Freitag, 02. Oktober 2009
Verhandlungen drehen sich im Kreis: Opel-Rettung stockt
Forderungen von Arbeitnehmern und Gewerkschaften haben die Verhandlungen zur Opel-Übernahme durch Magna ins Stocken gebracht. Auch aus Großbritannien kommen kritische Worte mit der Forderung auf Werksgarantien.
Wirklich vorwärts geht's bei den Verhandlungen nicht.
(Foto: picture-alliance/ dpa)
Die Betriebsräte verlangen im Gegenzug für ihren Anteil von zehn Prozent an "NewOpel" Mitbestimmungsrechte am neuen Unternehmen. "Ich will wissen, welchen Einfluss ich für mein Geld bekomme", verlautete aus Unternehmenskreisen. Die Arbeitnehmer wollen künftig etwa bei geplanten Standortverlagerungen ein Wörtchen mitreden.
Die designierte Opel-Mutter Magna will die Belegschaft mit zehn Prozent am neuen Unternehmen beteiligen. Dafür sollen die Mitarbeiter beispielsweise über die Streichung von Urlaubs- oder Weihnachtsgeld bis 2014 auf jährlich 265 Mio. Euro verzichten.
Forderungen auch aus Großbritannien
Nach den Angaben behinderten auch die Forderungen der britischen Gewerkschaften die Gespräche. Der Vorsitzende der Gewerkschaft Unite, Tony Woodley, hatte moniert, dass es immer noch keine Garantien für die langfristige Zukunft der englischen Werke in Ellesmere Port und Luton gebe.
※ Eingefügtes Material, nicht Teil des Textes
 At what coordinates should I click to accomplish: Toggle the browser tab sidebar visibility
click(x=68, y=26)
Solche langfristigen Zusagen seien aber gar nicht möglich, hieß es in Unternehmenskreisen: "Keiner bekommt Vereinbarungen über den nächsten Lebenszyklus der Modelle." Zudem könne es derartige Garantien nach dem EU-Recht nicht geben. Danach dürfen staatliche Hilfen nicht an den Erhalt bestimmter Werke oder an Arbeitsplatzgarantien für einzelne Standorte geknüpft werden. "Die Briten gehen lieber Pleite, als Zugeständnisse zu machen", kritisierte der Insider. Das Konzept von Magna sieht staatliche Kredite und Bürgschaften von 4,5 Mrd. Euro vor.
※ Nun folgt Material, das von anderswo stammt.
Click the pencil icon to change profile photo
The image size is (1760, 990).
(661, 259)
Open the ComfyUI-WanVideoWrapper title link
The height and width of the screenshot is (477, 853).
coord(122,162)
Die Verhandlungen zwischen der designierten Opel-Mutter Magna, dem Alteigentümer General Motors (GM) und den europäischen Arbeitnehmervertretern waren zuvor ergebnislos unterbrochen worden. Opel-Gesamtbetriebsratschef Klaus Franz hatte dafür "grundsätzliche Probleme" verantwortlich gemacht. Die Gespräche könnten dem Vernehmen nach nach einer Denkpause, in der auch juristische Details geklärt werden sollen, in wenigen Tagen fortgesetzt werden.